We may never know exactly how grievous Flynn’s infraction was. Does he really have the faulty memory that he claims he does, which led him to neglect the fact that sanctions had been mentioned in his talk with the Russian ambassador when he later spoke to Mike Pence? Pence certainly seems to doubt that, and no surprise. The vice president wound up humiliating himself on national television when he dispensed false information, leading to speculation that he could be the liar, and subsequent confrontations with Flynn where the general refused to take full responsibility didn’t help.

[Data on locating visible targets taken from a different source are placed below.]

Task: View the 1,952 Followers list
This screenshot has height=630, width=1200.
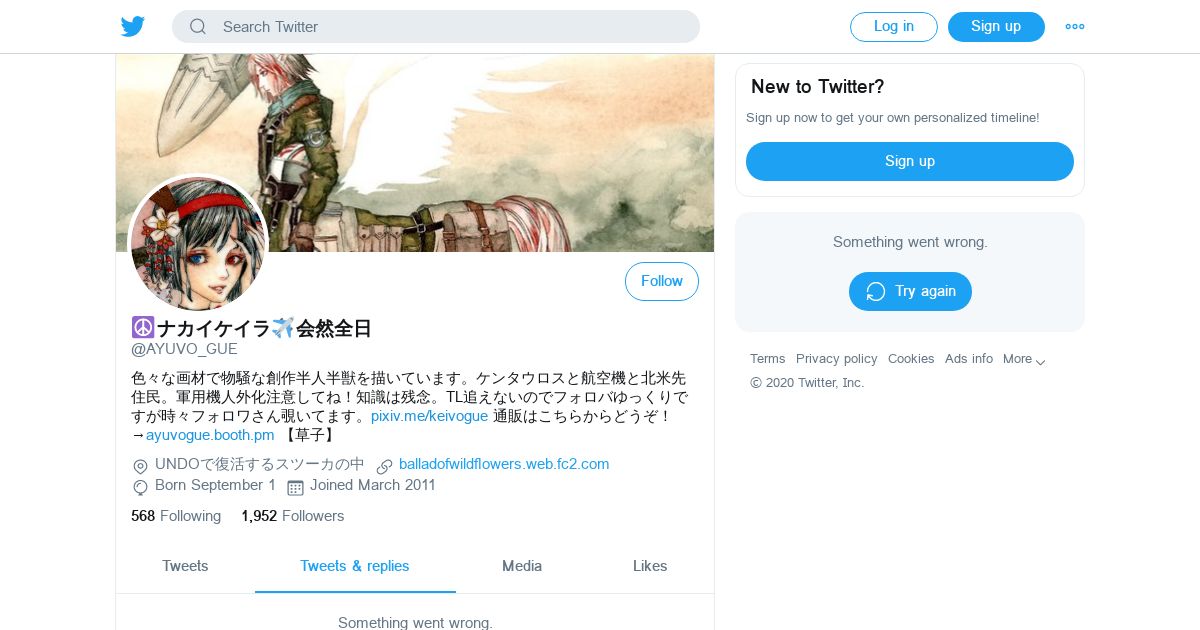Action: pyautogui.click(x=292, y=516)
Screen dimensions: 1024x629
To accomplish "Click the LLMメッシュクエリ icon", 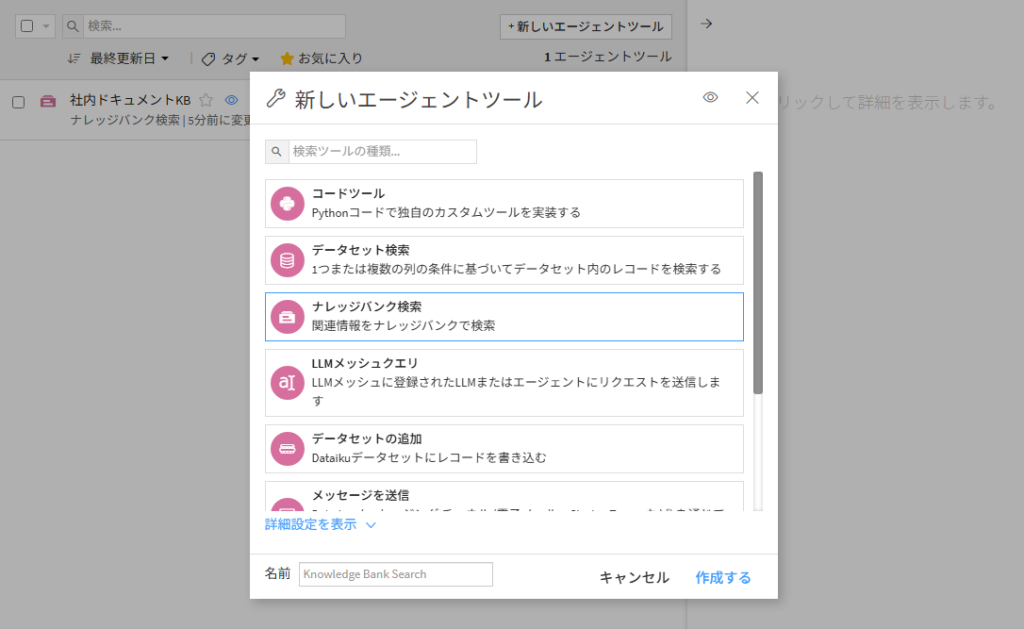I will coord(287,383).
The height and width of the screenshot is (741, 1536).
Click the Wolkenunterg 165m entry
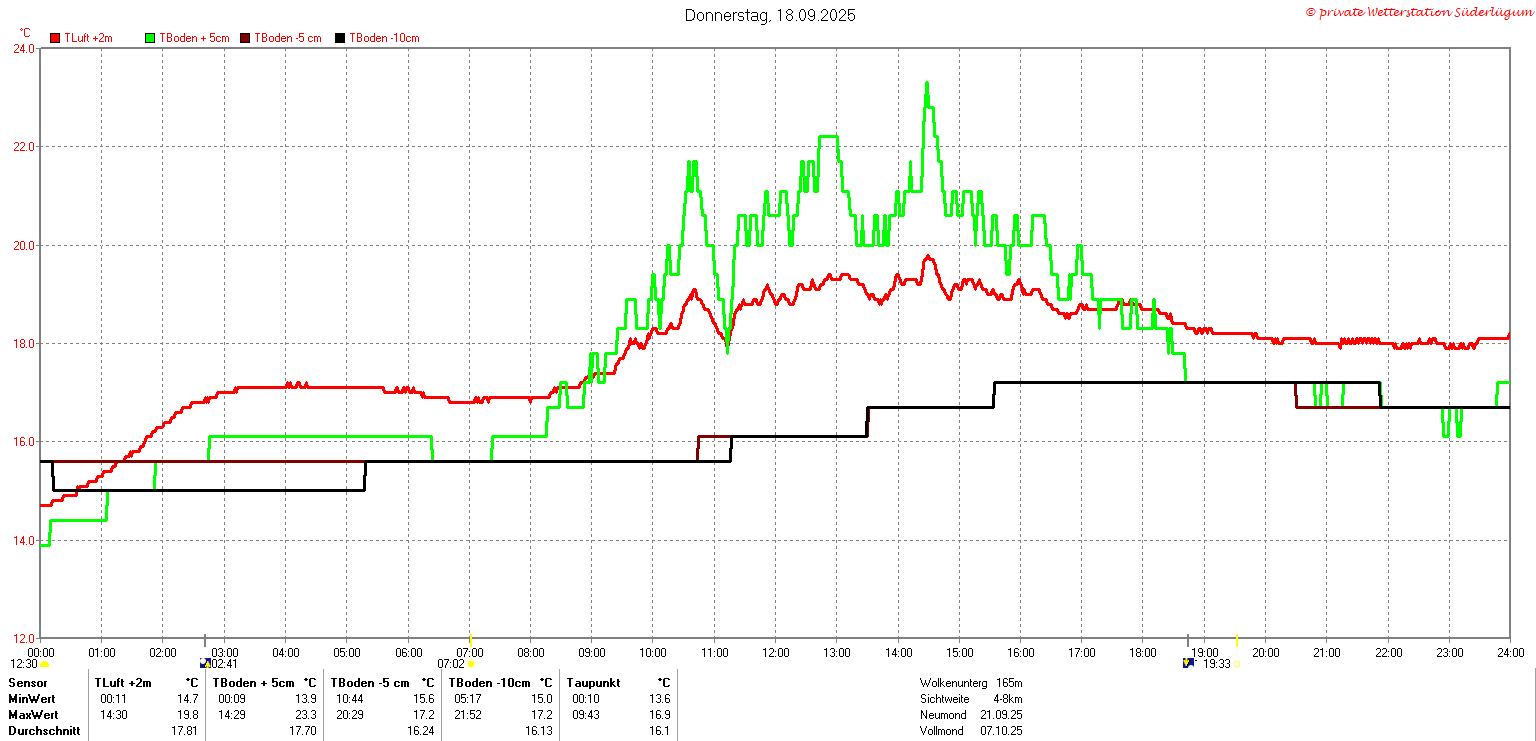point(971,683)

So was Flynn’s crime merely his arrogant behavior toward Pence? Or was he knowingly freelancing on behalf of American-Russian relations? Or was he even acting with the full knowledge of his boss? Expect American pundits, writhing in the paranoia of another red scare, to decide on the latter, stretch it further into the realm of the conspiratorial, and bolster their suspicions by repeatedly invoking Flynn’s notorious dinner with Vladimir Putin.
That dubious meal, along with Flynn’s assertion that “fear of Muslims is rational” and his reported penchant for “Flynn facts” (alternative facts before alternative facts were cool, usually characterized by hysteria over Iran), suggest a self-destructive and slightly off-the-rails psyche. Still, allow some sympathy this morning for the scrappy Catholic kid from Rhode Island who served his country more honorably than most of us ever will, even if he ultimately flew too close to Alex Jones’ sun. Flynn proved he has at least some good judgment back in 2015 when he said that drones create more terrorists than they kill and called the invasion of Iraq a “tragic mistake.” He’s wrought a hell of a lot less destruction on the world than, say, Dan Senor, yet only the latter will ever have lifetime tenure in Washington and be feted on the cable rounds.
So now Trump is looking for a new national security advisor, with Vice Admiral Robert Harward and David Petraeus (another tragic figure in his own right) both under consideration. There’s been a lot of caterwauling lately about how Trump is building an autocratic regime in America. But authoritarians are generally competent sorts, able managers who inspire loyalty in those around them and can consolidate power underneath themselves, even if their reigns ultimately prove to be disastrous. Trump, for whom Flynn’s ousting is only the latest example of his administration’s constant disarray, seems an unlikely fit. He might have been a tragic figure too, except that more people are laughing rather than crying.